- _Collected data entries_
● ● ● ● ●
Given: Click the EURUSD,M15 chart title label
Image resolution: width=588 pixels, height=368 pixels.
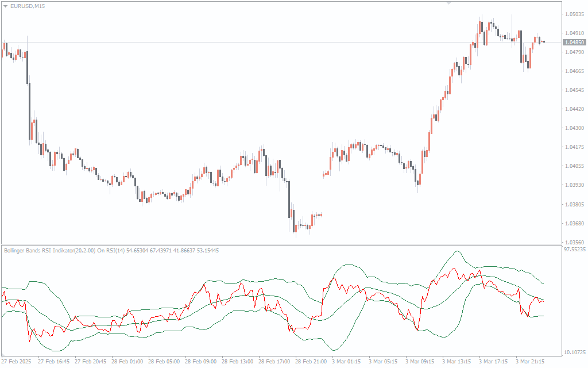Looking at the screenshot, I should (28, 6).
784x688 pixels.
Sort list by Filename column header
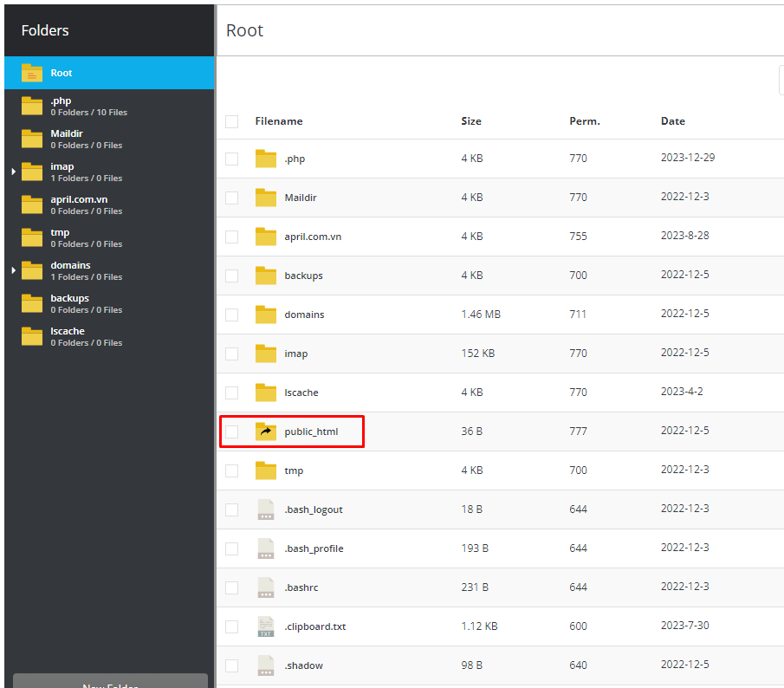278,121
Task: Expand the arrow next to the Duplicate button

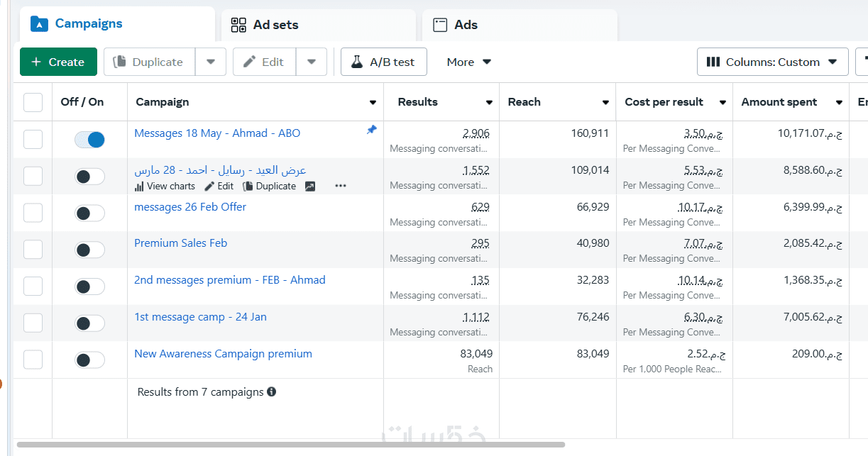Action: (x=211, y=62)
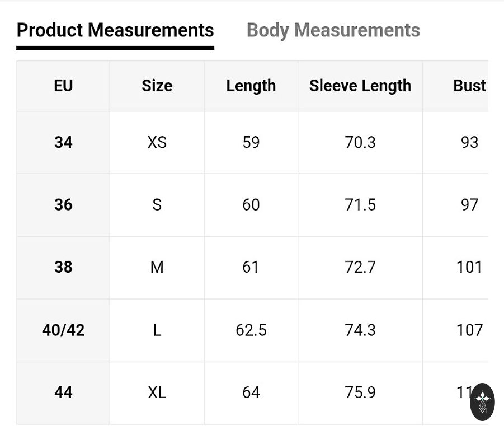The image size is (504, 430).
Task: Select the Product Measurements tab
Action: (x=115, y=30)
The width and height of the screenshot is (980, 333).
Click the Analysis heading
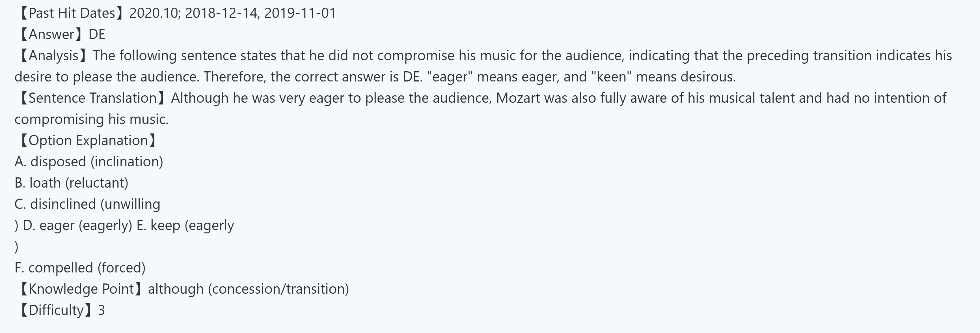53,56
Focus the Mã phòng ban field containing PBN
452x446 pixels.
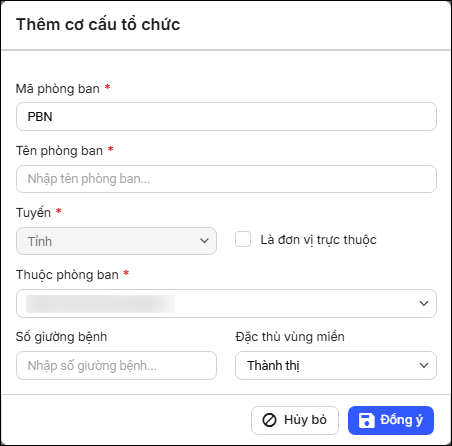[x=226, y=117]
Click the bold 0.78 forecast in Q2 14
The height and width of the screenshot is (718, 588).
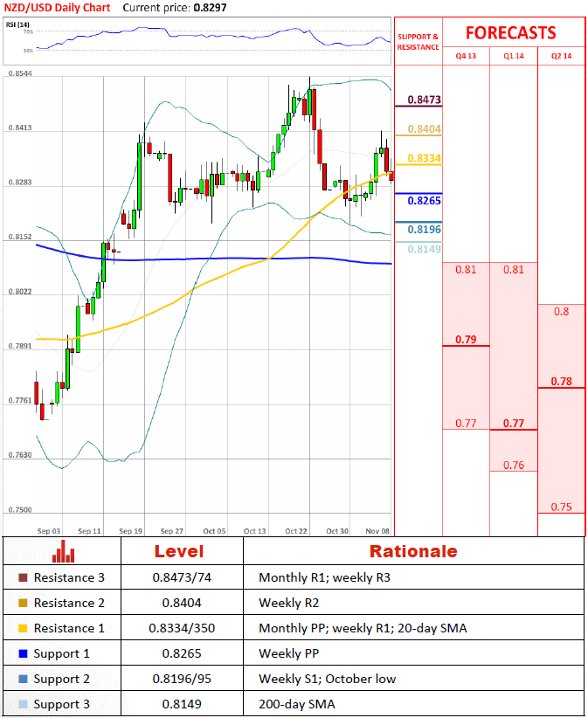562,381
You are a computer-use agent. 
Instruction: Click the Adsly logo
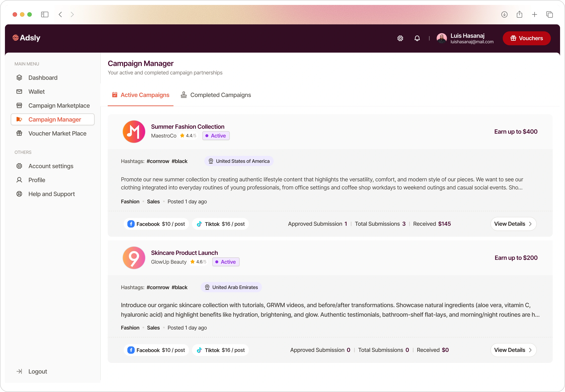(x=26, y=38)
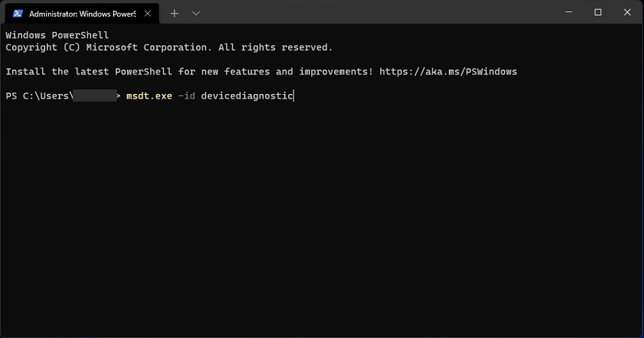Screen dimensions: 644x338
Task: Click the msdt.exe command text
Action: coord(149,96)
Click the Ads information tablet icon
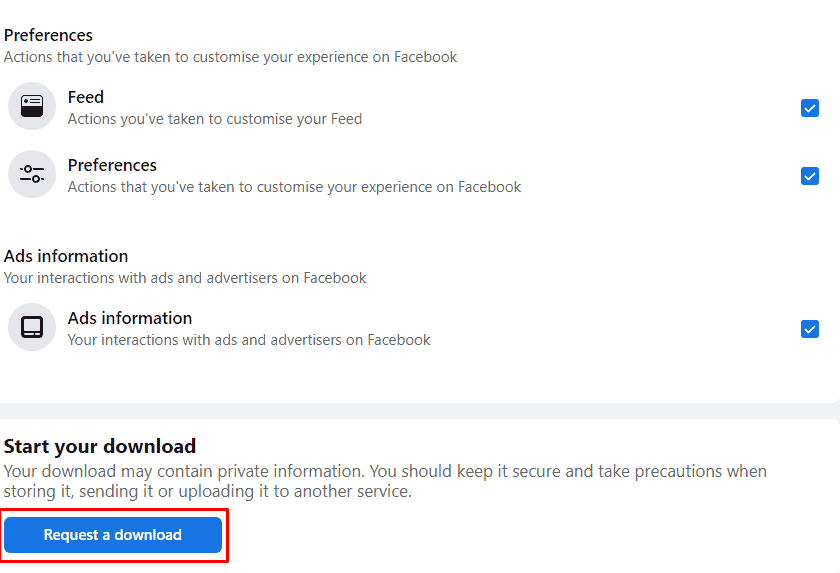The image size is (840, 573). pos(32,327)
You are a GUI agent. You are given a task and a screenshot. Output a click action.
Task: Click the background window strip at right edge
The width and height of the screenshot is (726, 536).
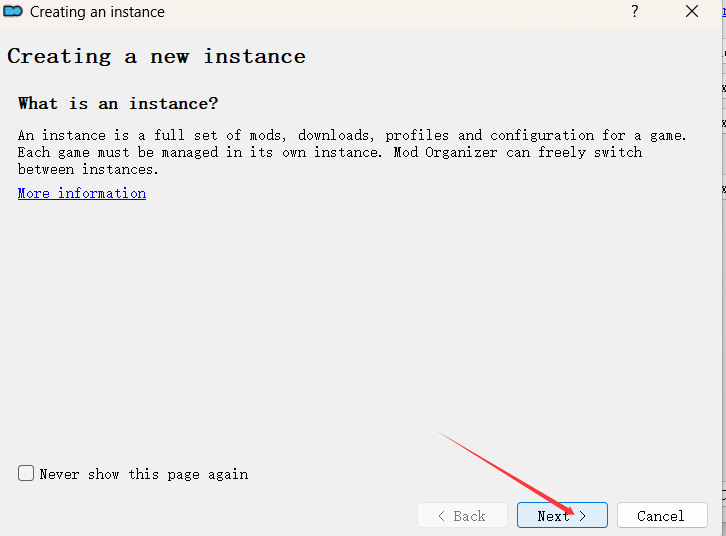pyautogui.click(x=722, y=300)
● ● ● ● ●
- _What to do_
The full data, repeated exactly and stripped of its pictures, is the expected answer.

- _Solution to this exercise_
Given: Click the EURUSD,M15 chart title label
Image resolution: width=588 pixels, height=368 pixels.
Looking at the screenshot, I should (28, 6).
784x688 pixels.
Sort list by Filename column header
278,121
Task: Expand the arrow next to the Duplicate button

Action: (x=211, y=62)
The image size is (504, 430).
Task: Select the Product Measurements tab
Action: (x=115, y=30)
The width and height of the screenshot is (980, 333).
Click the Analysis heading
53,56
Focus the Mã phòng ban field containing PBN
452x446 pixels.
[x=226, y=117]
Click the bold 0.78 forecast in Q2 14
The height and width of the screenshot is (718, 588).
562,381
You are a computer-use agent. 
Instruction: Click the Adsly logo
(x=26, y=38)
Screen dimensions: 644x338
Task: Click the msdt.exe command text
Action: coord(149,96)
Click the Ads information tablet icon
The image size is (840, 573). pos(32,327)
You are a GUI agent. You are given a task and a screenshot. Output a click action.
Task: Click the background window strip at right edge
The width and height of the screenshot is (726, 536).
pyautogui.click(x=722, y=300)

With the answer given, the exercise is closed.